ArcGIS Pro just received an update on Friday of last week (5/14) and there are some great new features for educators and students to be aware of. The general theme is better performance and enhanced productivity. For the full list of updates, please refer to these resources:
For me, there are a couple specific updates that are really exciting and I’ve decided to pull out a ‘Top 4 Updates’ to highlight a few.
While it might not seem like the most exciting enhancement, from a workflow or student perspective, the new ‘search pane’ located at the top of the ArcGIS Pro UI will help users a lot.
Right at the top of the UI!
I’ve always used the search tool in the Geoprocessing toolbox, but you now have that same functionality, at a more macro scale, for everything within ArcGIS Pro.
Another enhancement that might not scream ‘exciting’ for users, is the fact that ArcGIS Pro now utilizes all of your File Explorer folder views/favorites. I regularly download content onto my desktop for ad-hoc usage or have content in my standard folder structure that was prior to, difficult to navigate to.
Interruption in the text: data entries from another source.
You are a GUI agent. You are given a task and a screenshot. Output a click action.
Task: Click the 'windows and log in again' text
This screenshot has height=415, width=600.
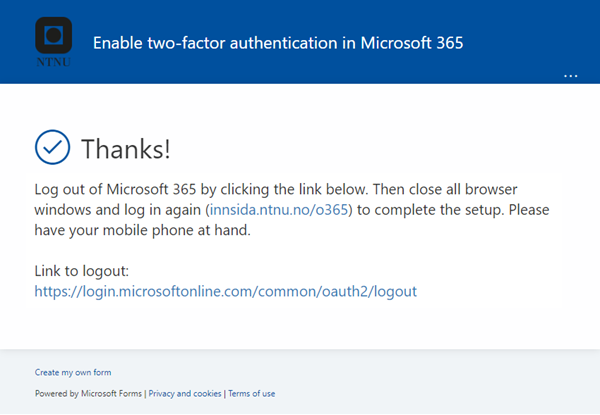(x=117, y=210)
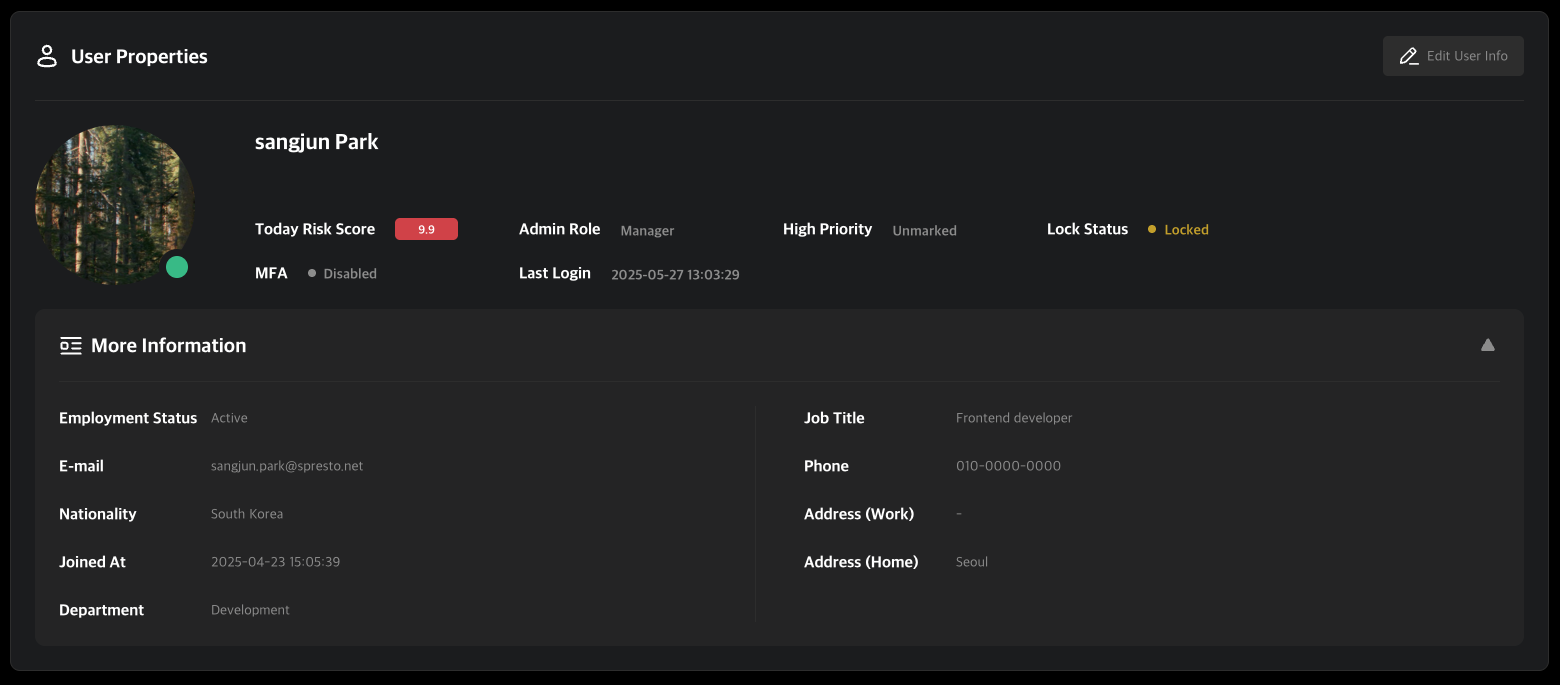Click the sangjun Park name heading

pos(316,142)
Downloads, Desktop, Documents... yay!
This update is a great enhancement for ‘data scientist’ users, or anyone who wants to have a better view of the distribution, summary statistics, median, kurtosis, etc. for their data. Rather than running the summary statistics tool, going to the CSV, and then looking at the outputs disconnected from the map, this view ties it all together. There are also tools that allow users to manage and clean up their data based on the outliers, null values, etc.
If you right click on the feature layer in the contents pane, there is a new 'Data Engineering' option under Attribute Table
Look at the skewness on that distribution!
I ran this quick sample on the Living Atlas American Community Survey (ACS) data. Very quickly, I had a spatial view of poverty, but could also interrogate the statistics of the sample set as well.
As workflow automation grows in popularity, it only makes sense to make it easier for users to move from a UI based tool to direct python coding. If you are using ArcGIS Notebooks, students and staff can certainly work their way through the documentation to figure out the syntax of a tool, or they can simply fill out their parameters in the geoprocessing UI and then copy the syntax directly (without running the tool first). This provides a great way to learn the tools, learn python, and start automating your work.
Don't need to run the tool first anymore... nice!